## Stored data
****************
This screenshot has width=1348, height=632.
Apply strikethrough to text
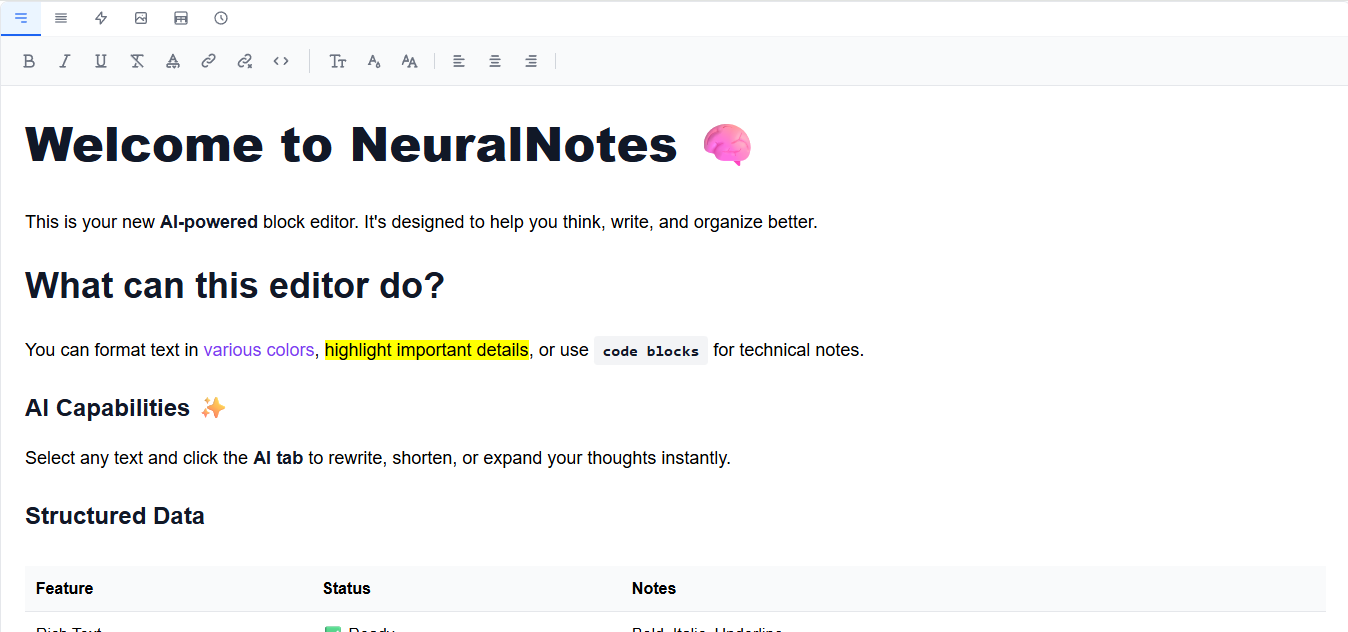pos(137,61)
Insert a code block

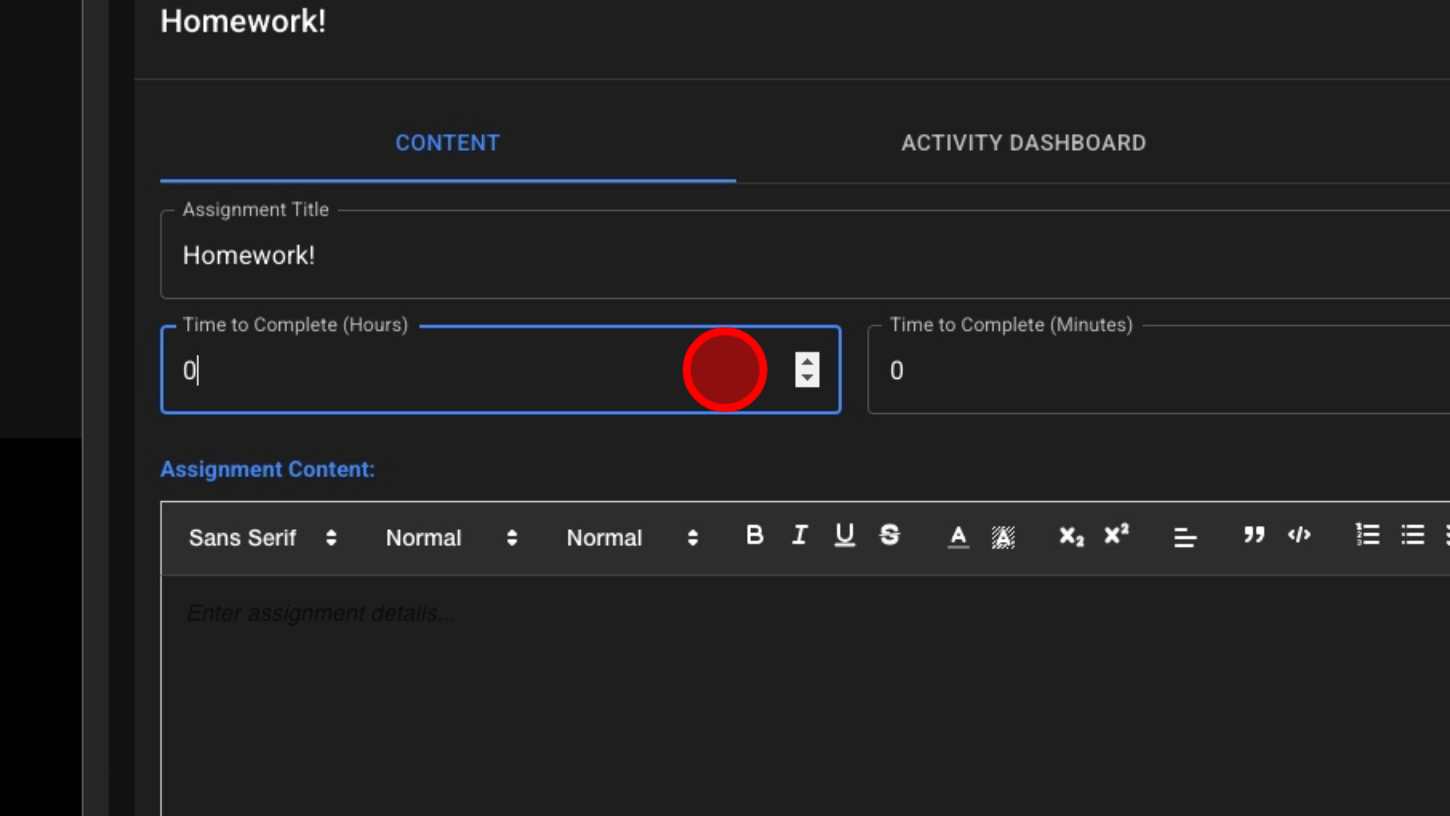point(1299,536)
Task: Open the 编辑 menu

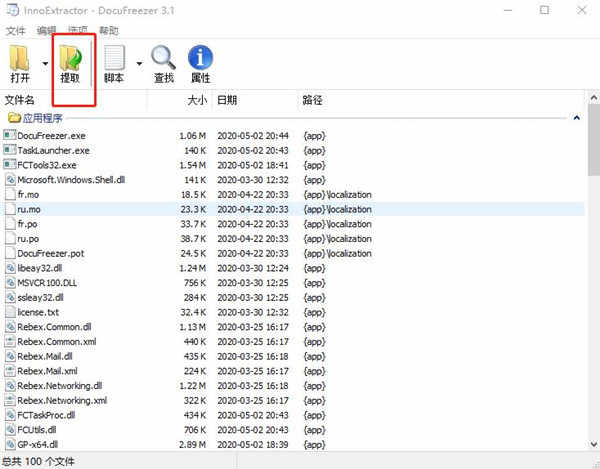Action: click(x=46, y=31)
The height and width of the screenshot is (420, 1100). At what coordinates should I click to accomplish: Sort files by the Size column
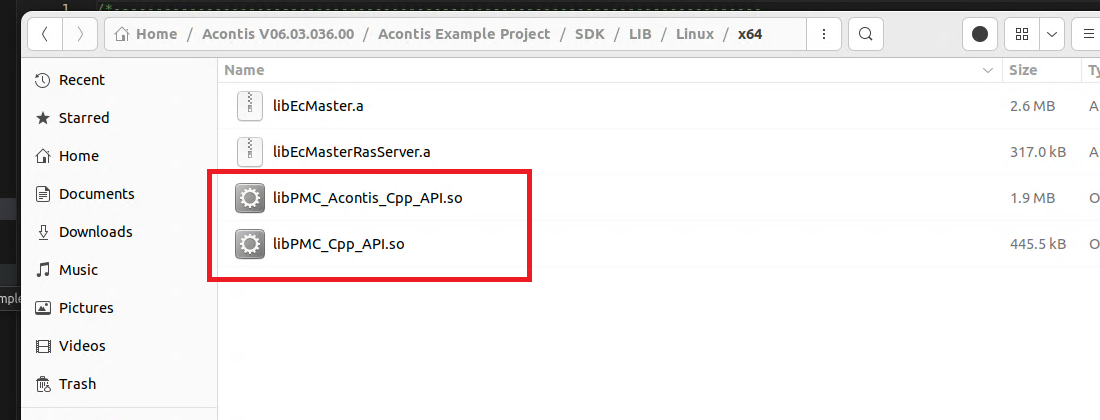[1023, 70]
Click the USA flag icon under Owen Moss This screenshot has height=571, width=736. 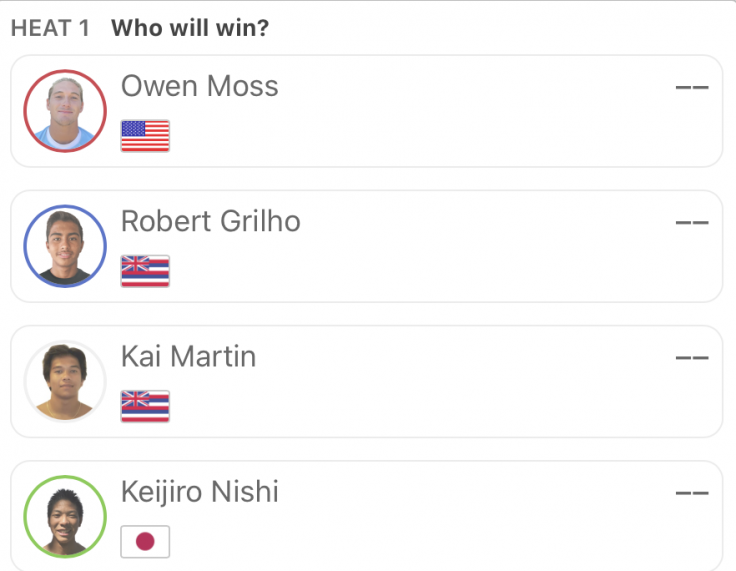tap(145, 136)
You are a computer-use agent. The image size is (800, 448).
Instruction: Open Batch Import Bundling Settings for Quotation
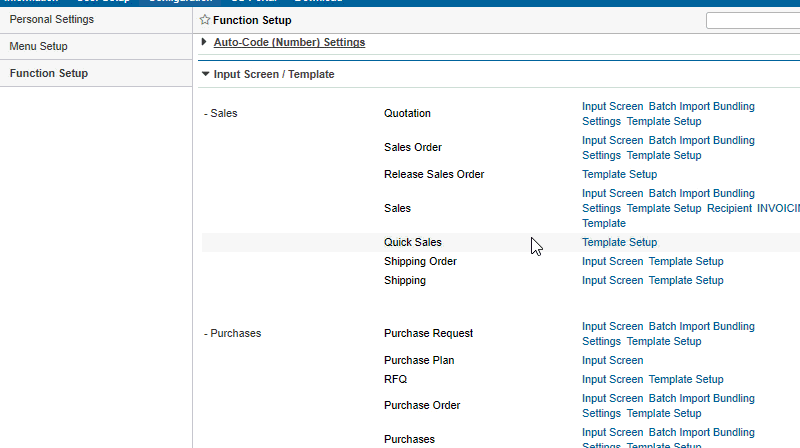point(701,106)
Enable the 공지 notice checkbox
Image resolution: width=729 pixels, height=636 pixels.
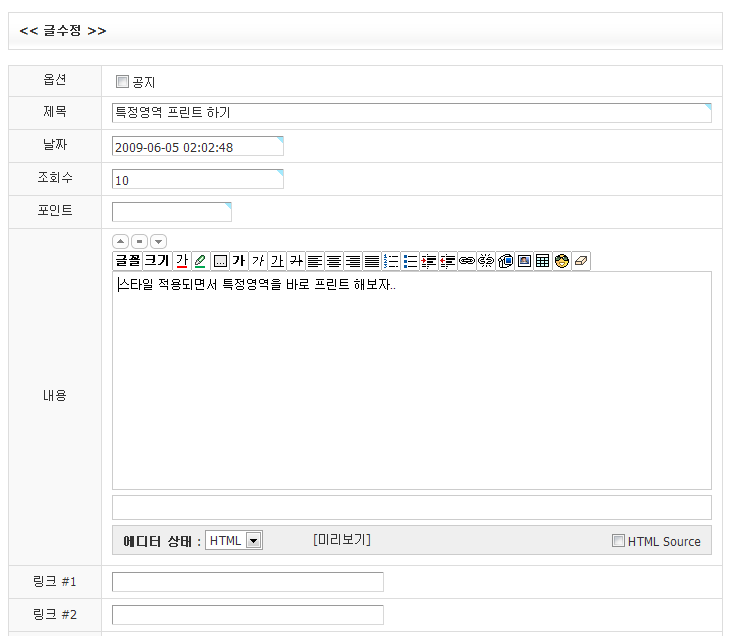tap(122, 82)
****************
## AIM OF THE EXERCISE
An exact copy is needed of every line from the line containing "Instruction: Open Batch" to the last line of the records; pictures stay out of it.

## RESULT
Instruction: Open Batch Import Bundling Settings for Quotation
point(701,106)
Enable the 공지 notice checkbox
Image resolution: width=729 pixels, height=636 pixels.
tap(122, 82)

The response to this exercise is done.